Le dije a todo el mundo que estabas conmigo, que eras la persona que conocía todo de mí y que por eso, eras hermoso a mi mirar. Decía tu nombre y una sonrisa se abría paso en mi cara, casi de forma inevitable, casi tan placentera como peligrosa. Pero supongo que me perdí en el sentimiento, me perdí mientras caía y me enamoraba de vos, me perdí cuando escuché tu corazón latir bajo la palma de mi mano. Y tenías razón cuando decías que no aprendí lo suficiente, porque estuve mucho tiempo sola y olvide cómo es que se quería así, pero ahora que no estás, me cuesta no estar entre tus brazos.

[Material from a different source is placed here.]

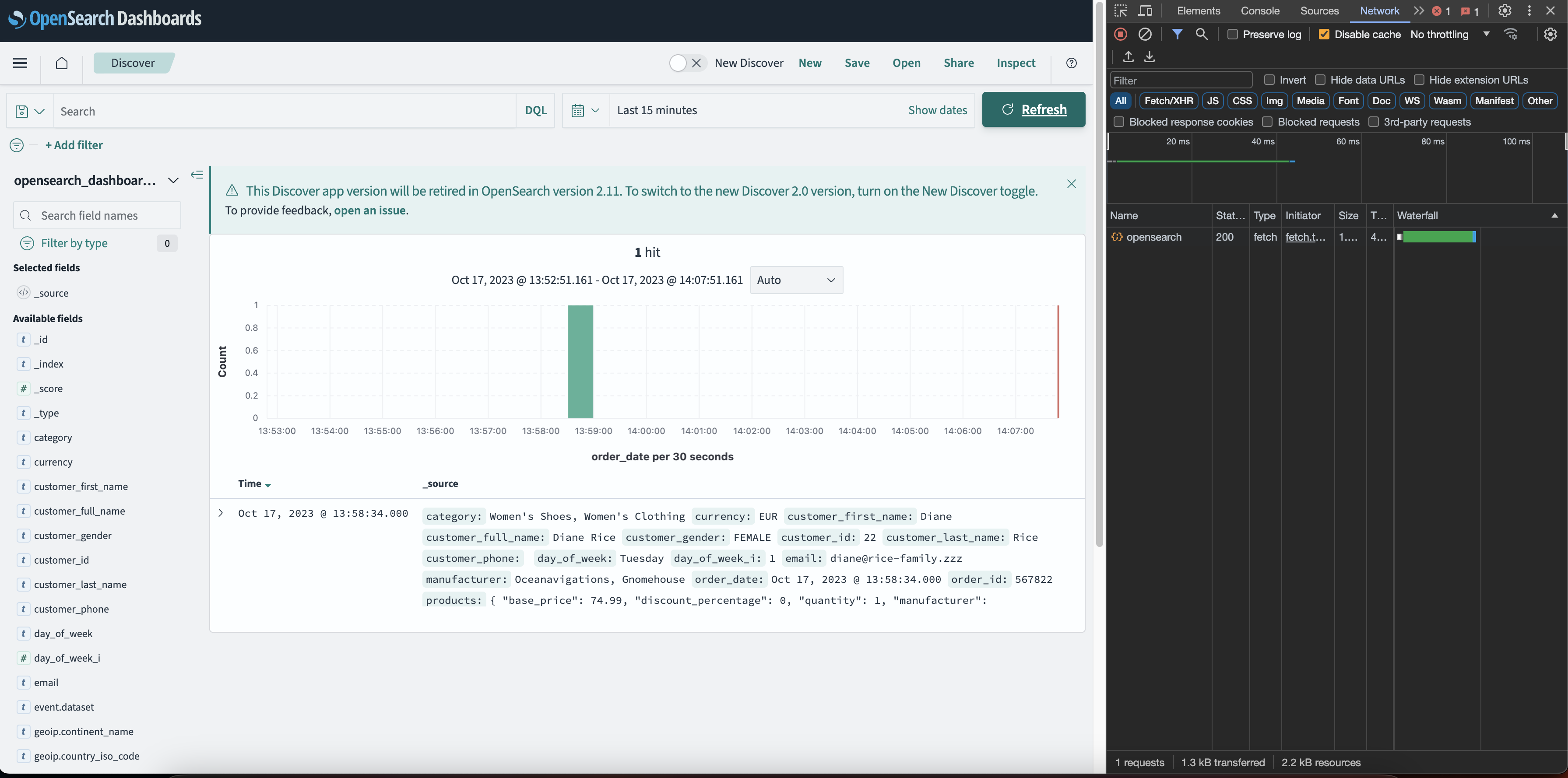Expand the Oct 17 document row
The image size is (1568, 778).
[x=221, y=513]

Se que no estabas enamorado de mí, y se también que lo que tenemos tampoco pasa por la lujuria, se que había algo más, algo intermedio, en un limbo entre el amor y la simple necesidad de la compañía. Pero no puedo dejar de pensar en cómo la luz tenue de la mañana se refleja en tu cara dormida. No puedo dejar de imaginarte parado al costado de la cama vistiéndote y yo luchando mentalmente porque podría quedarme mirándote así más tiempo del que tenemos, porque nunca pasa por tu cuerpo, pasa por el placer de compartir un momento con alguien que queres. Supongo que lo que me duele es recordar todo lo que se perdió después de esa noche, en la emoción por tenerlo todo. Debería haber aprendido, pero quién me puede explicar cómo es que veo tanto en vos, cómo es que todo lo demás queda opacado. E intento convivir con la idea de que eso no va a repetirse, pero lo revivo en mi cabeza sólo para no perderte más de lo que ya lo hice, sólo para no soltarte aunque siempre me pidas que lo haga. Nunca vas a ver cuan hermoso sos si mis ojos tienen que juzgarte, nunca vas a saber lo que se siente quererte lo mucho que te quiero. No me importa si le parece que soy una loca por querer así, me da igual si le cuenta a todo el mundo todo lo malo que soy para él...porque yo sólo quiero hablar de lo bien que me hace, sin importar cuantas cicatrices ya lleven su nombre.
Estoy aterrada, porque fueron tantos años, de enamorarme de la misma persona, y que todo concluya así me llena de pena. Intento aminorar las represalias de mi cabeza, las consecuencias de querer a alguien que me quiere pero no quiere estar conmigo. Y quisiera emborracharme, para al menos aliviar todo lo que le duele a mi corazón, pero supongo que no estaba en la lista de recomendaciones que me duela el corazón después de una cirugía como la que tuve. Asi que intento aplacar mi claridad con una pastilla, como antes, como cuando todo me superaba y no podía hacer nada sin estar triste. Y empiezo a temer que nadie pueda quererme así, como él...porque aunque mi cuerpo es lo más cercano a lo que quería, tampoco parece alcanzar. Siempre va a haber alguien mejor, siempre voy a tener un defecto de personalidad que pese más que todo lo demás. Y yo ya no quiero luchar contra la idea de que siempre voy a ser la mujer a la que recurre en momentos de crisis, la amiga incondicional que nunca llega a ser más que eso, la mujer sin nada que observar o admirar. A veces no puedo evitar mirarme y pensar en si es que no hay nada que mirar, si no hay nada lindo que decir sobre mí. Porque para él siempre voy a ser difícil de amar, y un poco más fácil de dejar.